Thanks to the human heart by which we live,
Thanks to its tenderness, its joys and fears,
To me the meanest flower that blows can give
Thoughts that do often lie to deep for tears.
— William Wordsworth
Three decades with Kaiser Permanente. Half my life! The concept is both amazing and sobering. It is hard to fathom it was 30 years ago when I walked through the door and signed on the dotted line. After so much time, it is natural to pause and reflect. How did the years pass and what did I learn? What follows is not a comprehensive assessment, but rather random thoughts and reflections on my experience being a physician. I write these observations primarily for myself. If any of these musings resonate with you, well and good, but there are no lessons here. Just some notes from the practice.

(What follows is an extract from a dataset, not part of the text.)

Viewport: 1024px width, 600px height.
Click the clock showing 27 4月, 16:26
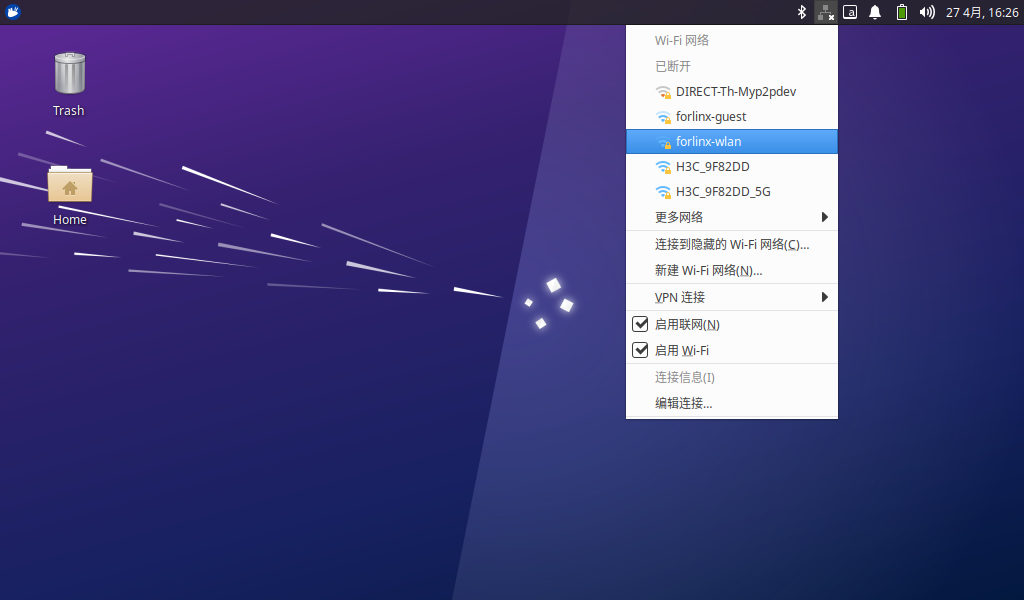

We physicians are assigned a singular and mythic role by society. Humankind has delegated to us the job of chief guardian of the people’s health. This is a sacred charge which requires that each day we summon the energy and fortitude to recommit ourselves to care for, treasure, guide, empathize with, cultivate, listen to, nurture, speak meaningfully with, and value every patient we see. We need to do so with wisdom and compassion, talent and grace. Of course, we physicians are imperfect. We, too, are human. But we must strive to do the best we can. When we tangibly aim for that goal, our patients will see that we have tried.
Despite my best efforts, I have made mistakes, far more than I would have imagined 35 years ago when I innocently strolled away from the halls of medical school. These mistakes haunt me every day of my life. They live deep within my soul, an omnipresent shadow. Integral to the role I play as physician is the fact that people place the life and their fate into my hands, naively trusting me to know what to do. But there were times I failed. While it was never deliberate, and sometimes not foreseeable, I betrayed the trust and fumbled the responsibility. And at times these missteps were directly or indirectly fatal. I tell myself that to err is human, but knowing I am personally responsible for the deaths of people who would otherwise be alive today is inescapably humbling.

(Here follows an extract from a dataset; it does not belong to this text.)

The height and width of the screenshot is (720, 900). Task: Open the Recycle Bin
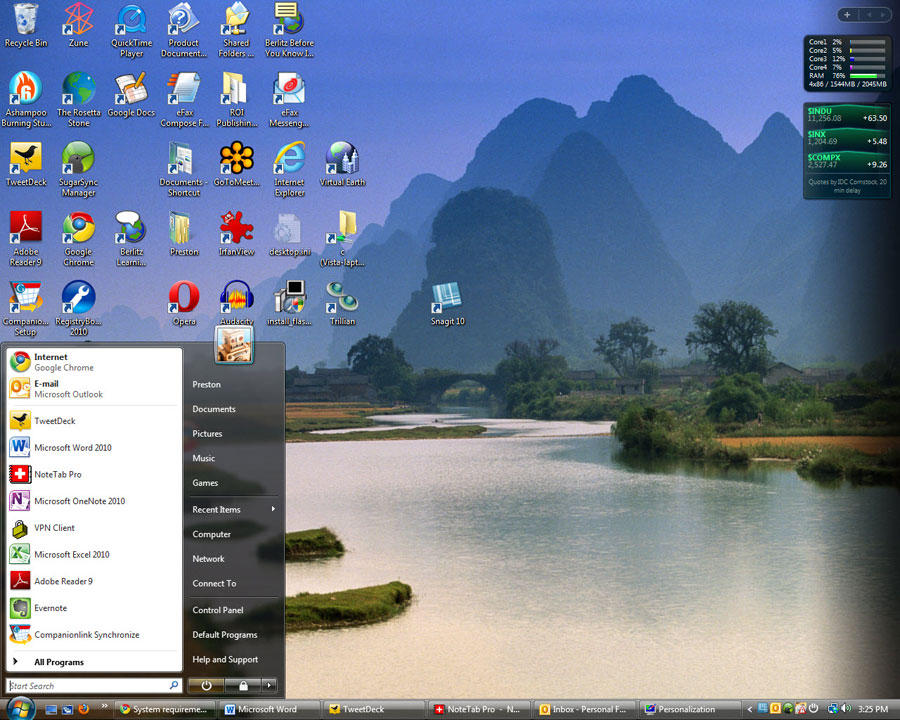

I cannot be a physician alone, a savior unto myself. My job would be impossible without the close support and meticulous work of dozens of other professional caregivers — medical assistants, nurses, receptionists, psychologists, social workers, physical therapists, pharmacists, pharmacy techs, housekeepers, respiratory therapists, x-ray technicians, cafeteria workers, laboratory staff, managers, administrators, and many others — everyone who works under the roof of the medical center. Bar none. The single most profound influence on my ability to survive the workday and feel I actually accomplished something is how well my teammates do their job and how well we work together. They can make me. Or they can break me. Our interdependency is immutable.

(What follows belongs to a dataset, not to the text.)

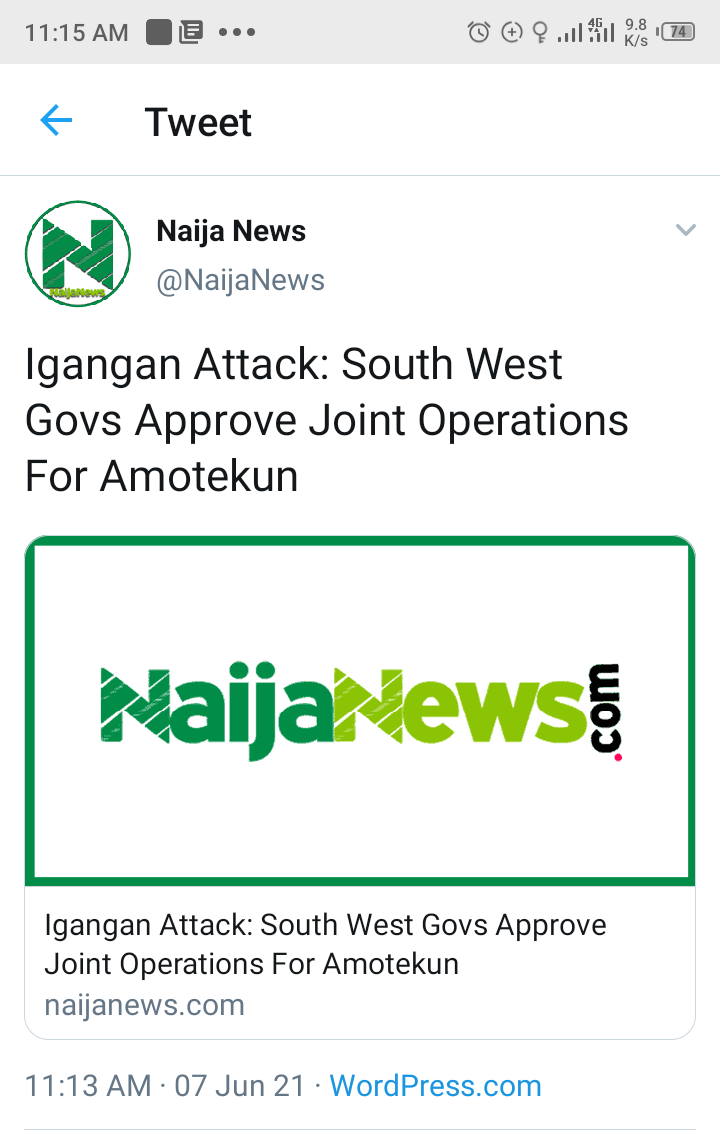Screen dimensions: 720x1134
Task: Tap the data saver circle icon
Action: coord(512,32)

In the same vein, my colleagues profoundly influence my professional satisfaction. I admit it. I am dependent. I am needy. I depend on my colleagues and I need them to be collegial. It is the rare patient I can care for alone for decades on end, without seeking the help of other physicians more knowledgeable than I in the secrets of urology, the mysteries of the skin, the back roads of the lungs, and the byways of the endocrine system. When a colleague adroitly accepts the baton, we all finish the race more quickly. When the baton is dropped, we look like fools.
And, critically, how I function impacts the staff and my colleagues. I am impatient with the staff, if I raise my voice, if I am Mr. Grumpy, the staff rebel or woke they’re in a mudpit or both. Game lost. Or if I refer a patient to a colleague without first completing the best workup I can, without deploying my knowledge of medicine on behalf of the patient before I refer, then I make my colleague’s day gloomy and I stir up back hallway chatter about how primary care docs and just high-paid triage artists. I need to do my job also. Game on.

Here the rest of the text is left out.